Golden and Power chair legislative committees focused on energy, the environment and resource policy issues at the state level. They’ll get to bump virtual elbows with administrative counterparts from New York, New Mexico and Washington state, all of whom will also speak during a segment focused on how clean energy outlooks are progressing elsewhere.

“We know the University of Oregon doesn’t have all the solutions, so by creating the network and creating connections between people and inspiring new ideas, that’s where we can make an impact,” Phillips said.

The event seeks broad participation from industry and policy stakeholders from around the state. Electric utilities, environmental groups, labor leaders and environmental justice representatives all are invited to take part in a panel moderated by Golden.

Assistant professor of law Greg Dotson, the event’s lead faculty member who helped draw all of the constituencies together, will discuss trends in clean energy. He said the event will focus on the future rather than past challenges to passing clean energy legislation in Oregon.

In particular, attendees will hear about the policy mechanics of clean energy standards in place in other states that will require electricity providers to move to nonemitting sources by midcentury.

“Leaders on clean energy in both chambers of the state Legislature are interested in better understanding this policy — how it works, who has adopted it, what questions it raises,” said Dotson, who teaches environmental law and policy. “I think this event will demonstrate that the university has a lot of expertise to contribute to this discussion.”

Ultimately, Amos said the Environment Initiative will continue to sponsor and support events that bring together the research and teaching capacity at the UO with the needs of the community.

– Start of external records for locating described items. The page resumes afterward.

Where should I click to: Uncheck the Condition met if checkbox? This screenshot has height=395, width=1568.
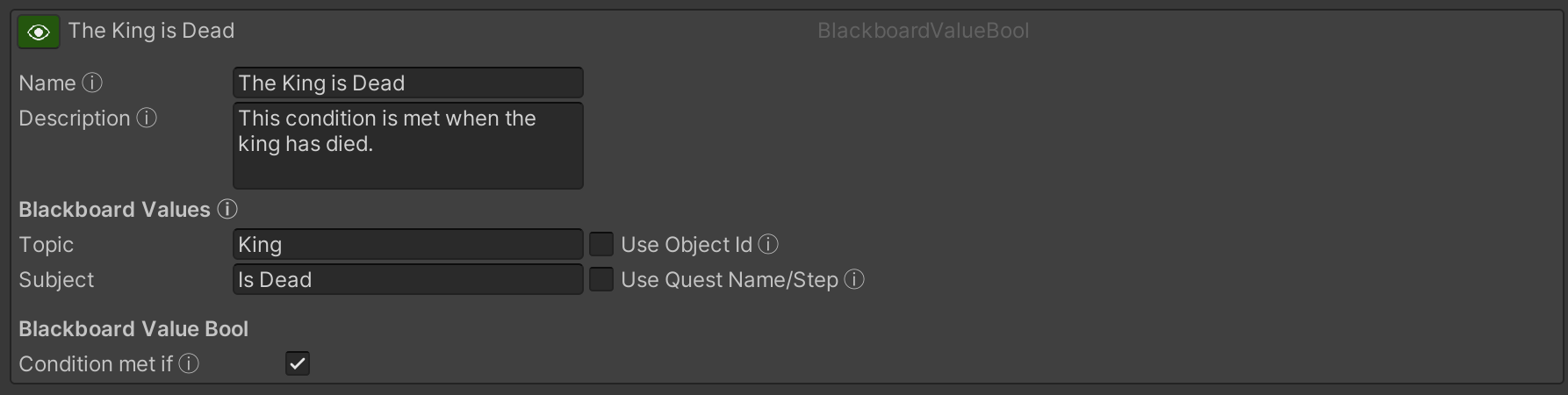pyautogui.click(x=298, y=363)
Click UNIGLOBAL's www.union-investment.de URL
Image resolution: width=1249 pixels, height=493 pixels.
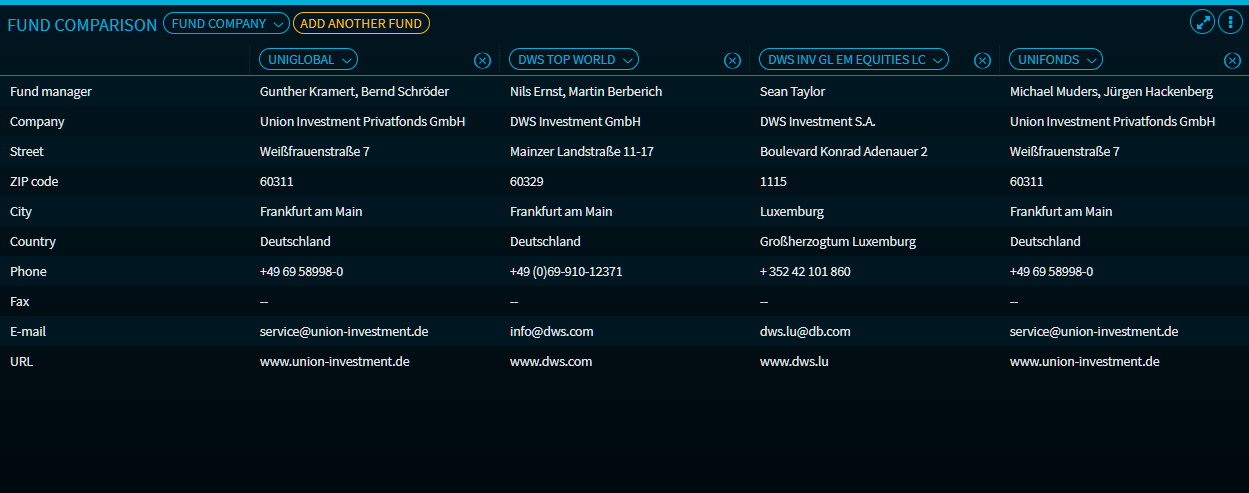334,362
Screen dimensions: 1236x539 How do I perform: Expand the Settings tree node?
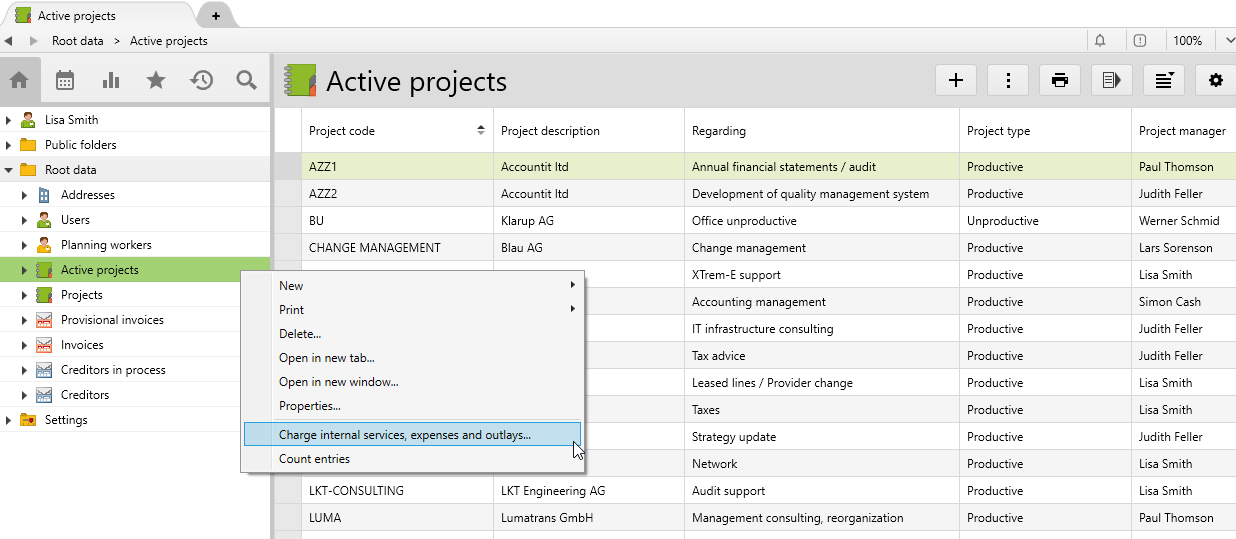9,420
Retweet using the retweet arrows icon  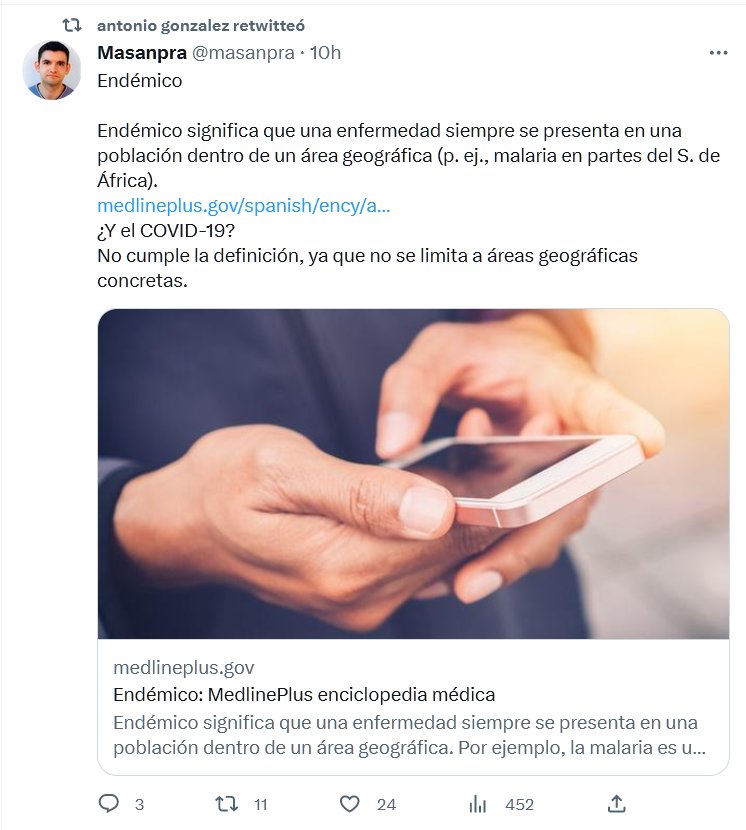(x=227, y=804)
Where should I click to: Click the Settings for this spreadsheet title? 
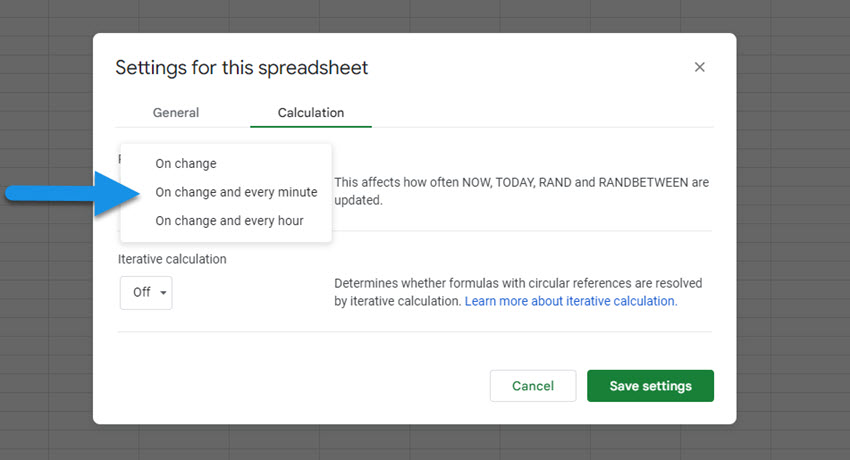pos(242,68)
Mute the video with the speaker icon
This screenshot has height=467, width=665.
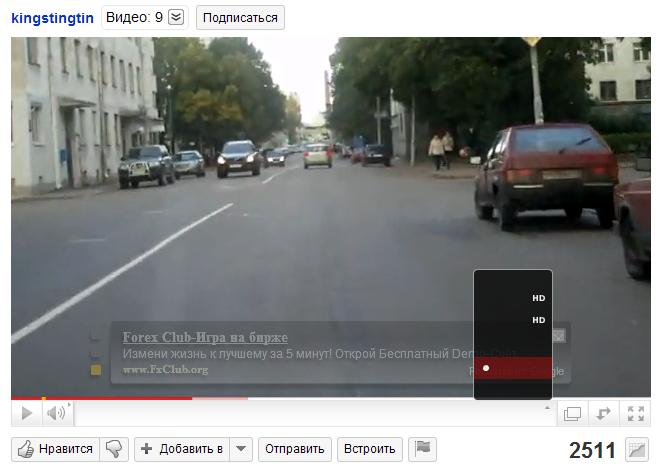[x=56, y=413]
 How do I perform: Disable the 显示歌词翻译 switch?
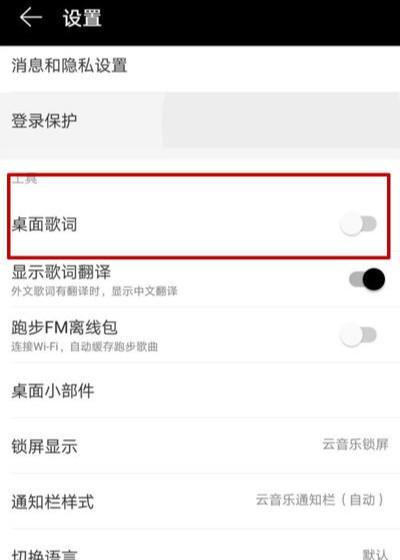point(367,279)
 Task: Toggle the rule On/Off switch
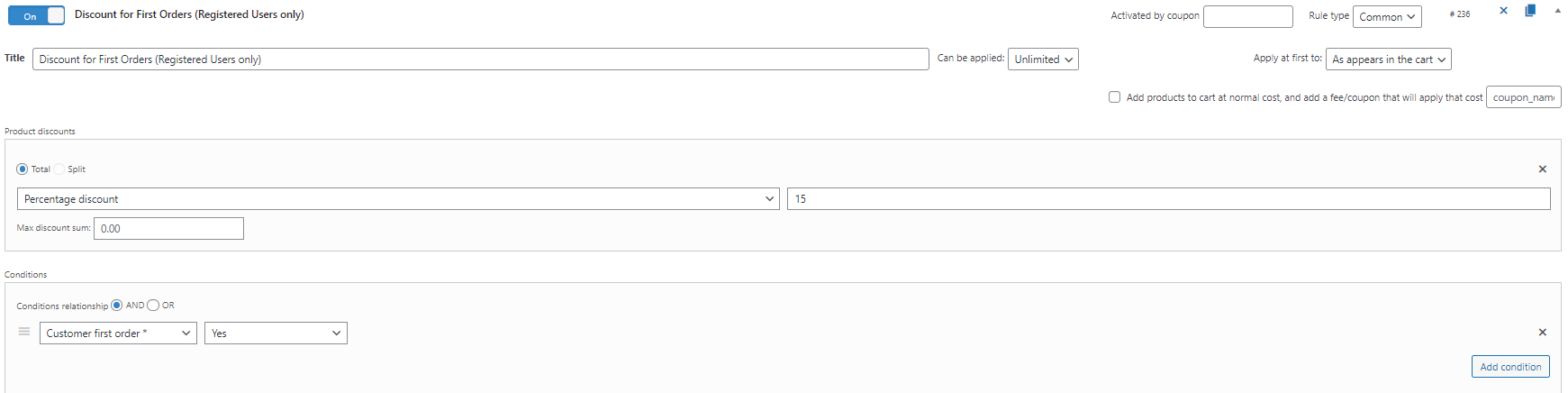tap(37, 15)
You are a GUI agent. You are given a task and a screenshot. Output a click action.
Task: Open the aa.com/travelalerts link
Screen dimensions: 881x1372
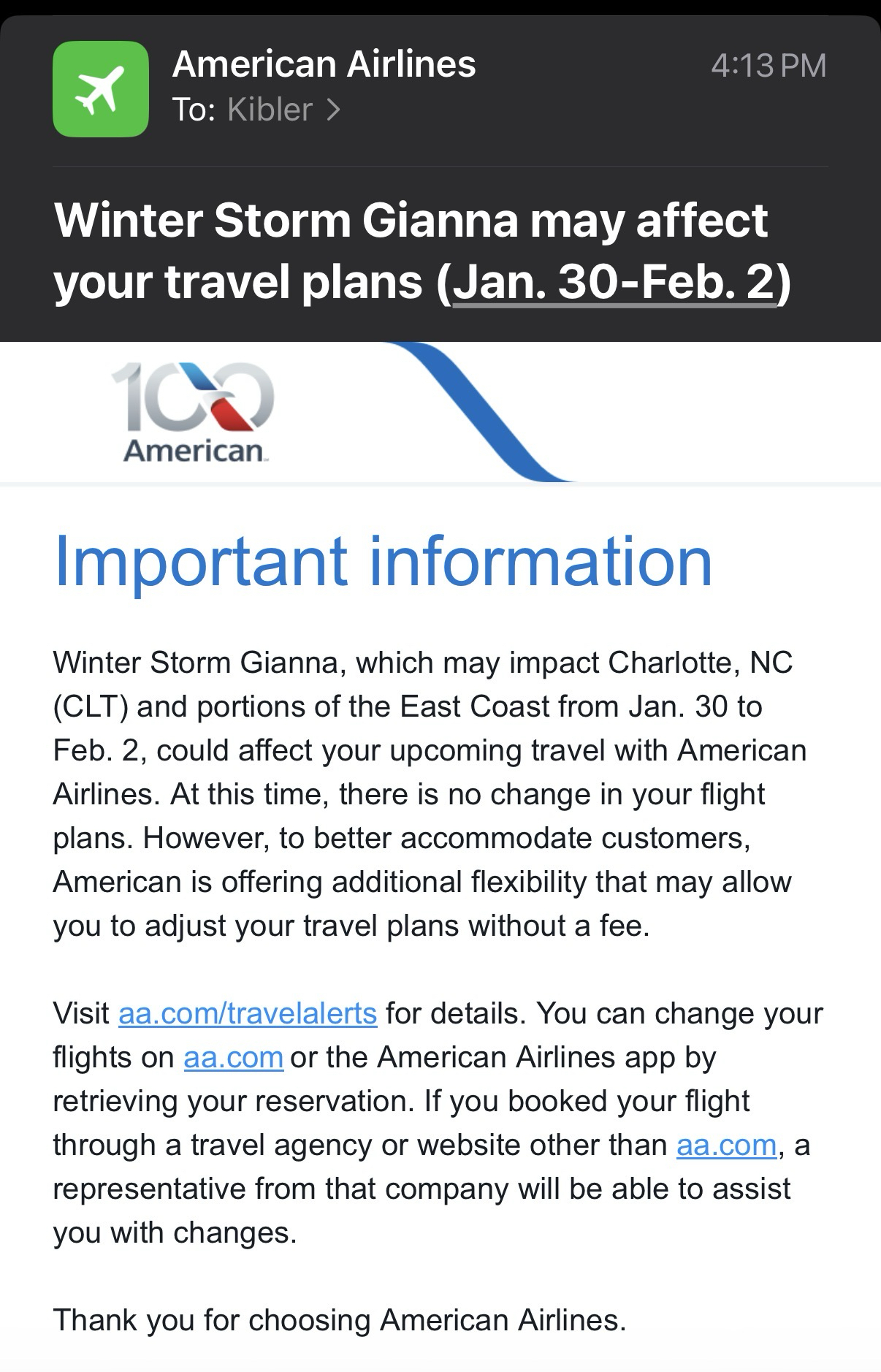pos(248,1013)
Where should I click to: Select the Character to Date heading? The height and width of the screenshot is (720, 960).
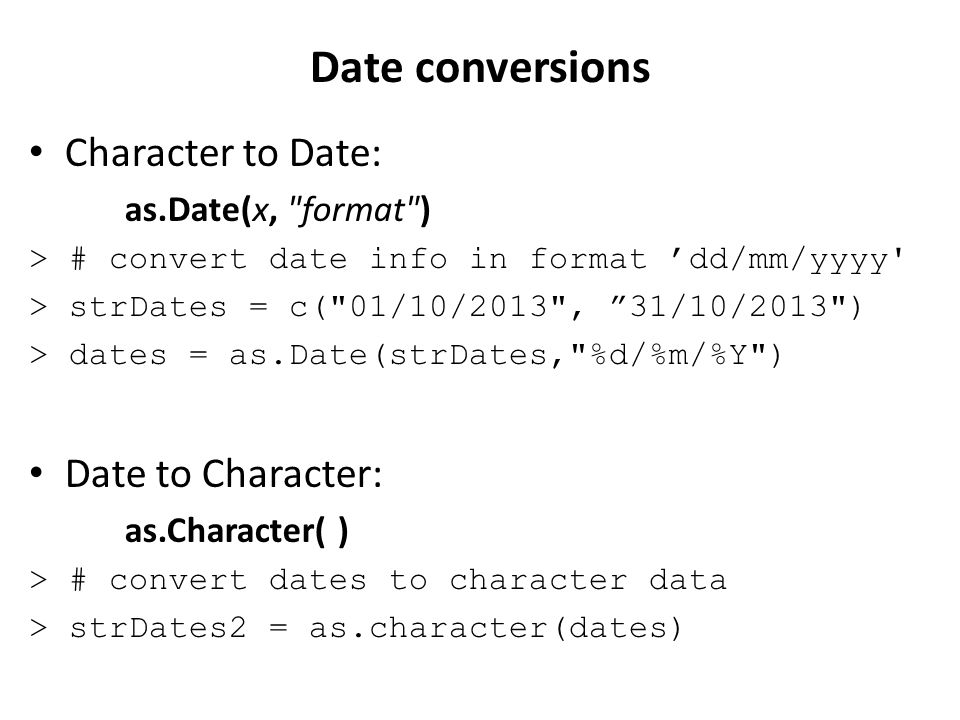pos(223,152)
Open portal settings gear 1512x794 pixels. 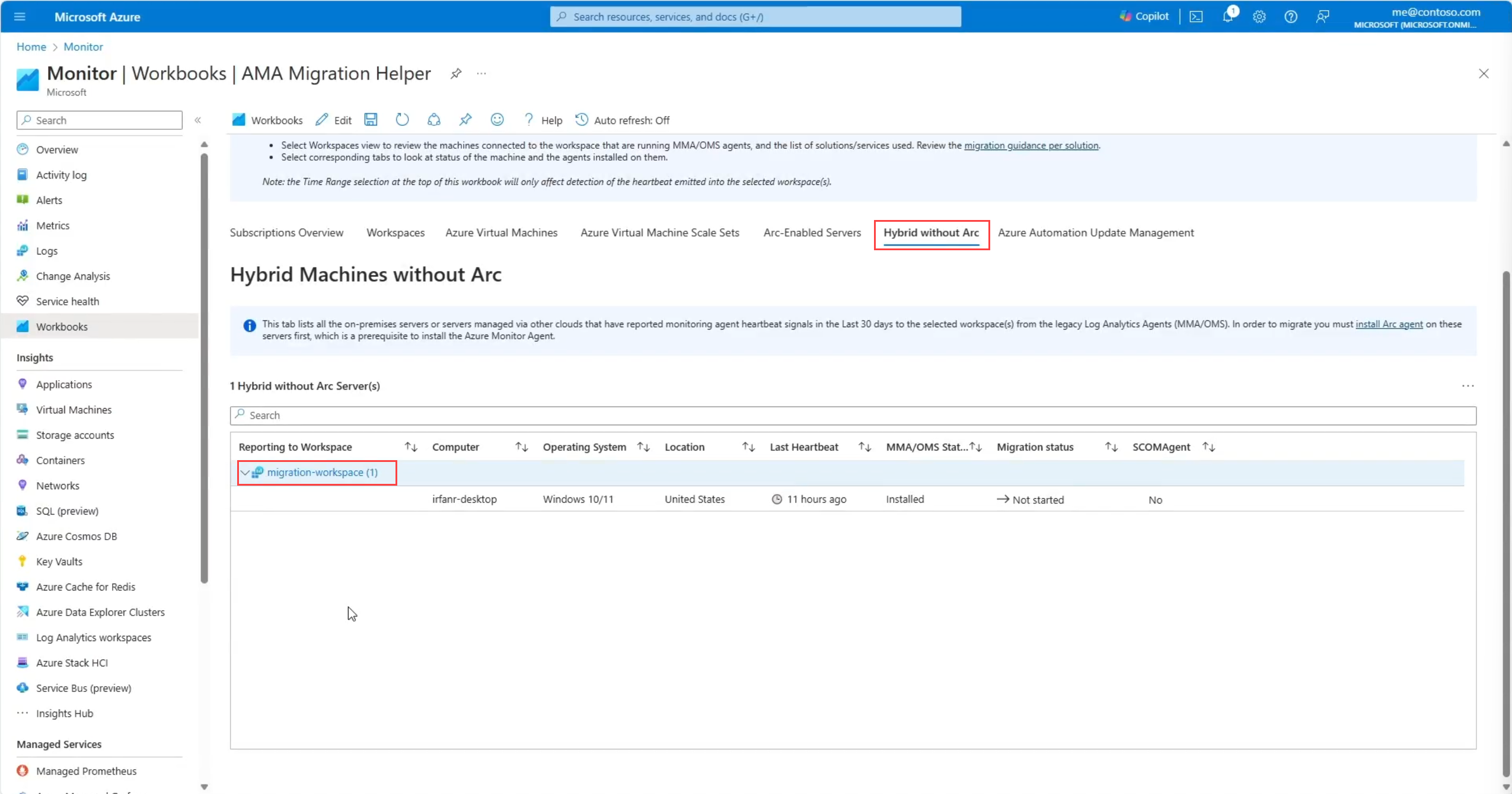[1259, 17]
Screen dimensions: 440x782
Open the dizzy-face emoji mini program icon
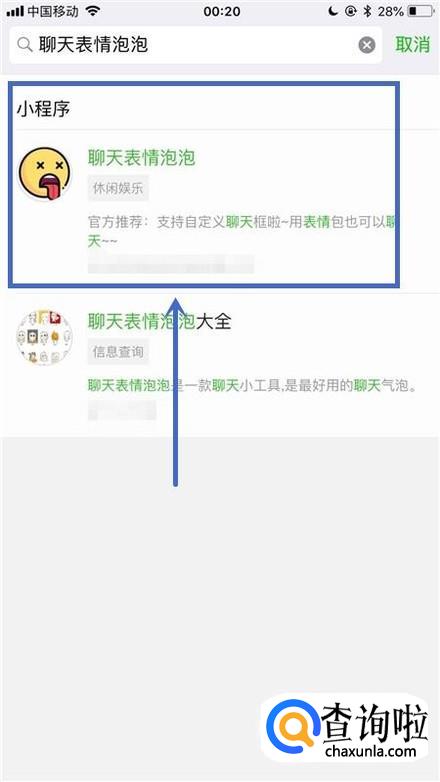click(x=44, y=173)
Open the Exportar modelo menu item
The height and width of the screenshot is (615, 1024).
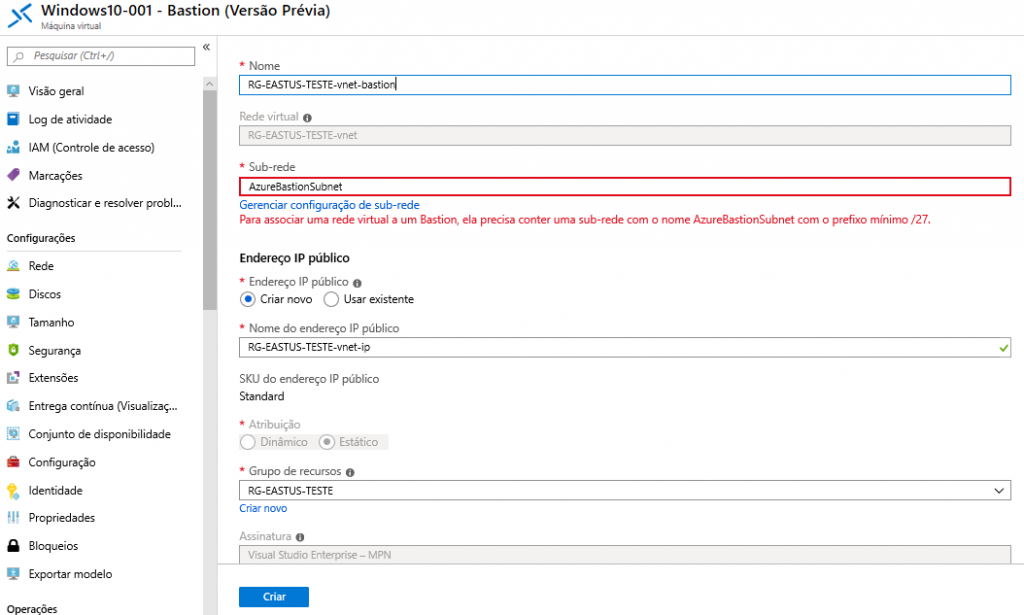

“We’re obviously a University of Oregon, but we’re also a university in Oregon and a university for Oregon,” Phillips said. “And so the environment is organic to who we are, simply from our sense of place and our history. Understanding how to address the ongoing environmental crisis and what role we can play in interpreting policy and action, that's a big part of the shift to who we can be. Not just studying what's going on, but really doubling down on how we can help the state.”